• _WORK ORDER_
Print the lines below exactly as written, with none missing.

━━ RECORDS TO USE ━━

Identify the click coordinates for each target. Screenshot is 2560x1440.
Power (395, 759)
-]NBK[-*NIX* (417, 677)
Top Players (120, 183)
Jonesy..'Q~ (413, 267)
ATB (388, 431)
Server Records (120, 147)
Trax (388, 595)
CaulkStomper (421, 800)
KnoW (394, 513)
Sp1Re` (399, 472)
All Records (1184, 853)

━━━

• _SOLUTION TO THE PROBLEM_
Identify the click coordinates for each target. Screenshot is 2560x1440.
Power (395, 759)
-]NBK[-*NIX* (417, 677)
Top Players (120, 183)
Jonesy..'Q~ (413, 267)
ATB (388, 431)
Server Records (120, 147)
Trax (388, 595)
CaulkStomper (421, 800)
KnoW (394, 513)
Sp1Re` (399, 472)
All Records (1184, 853)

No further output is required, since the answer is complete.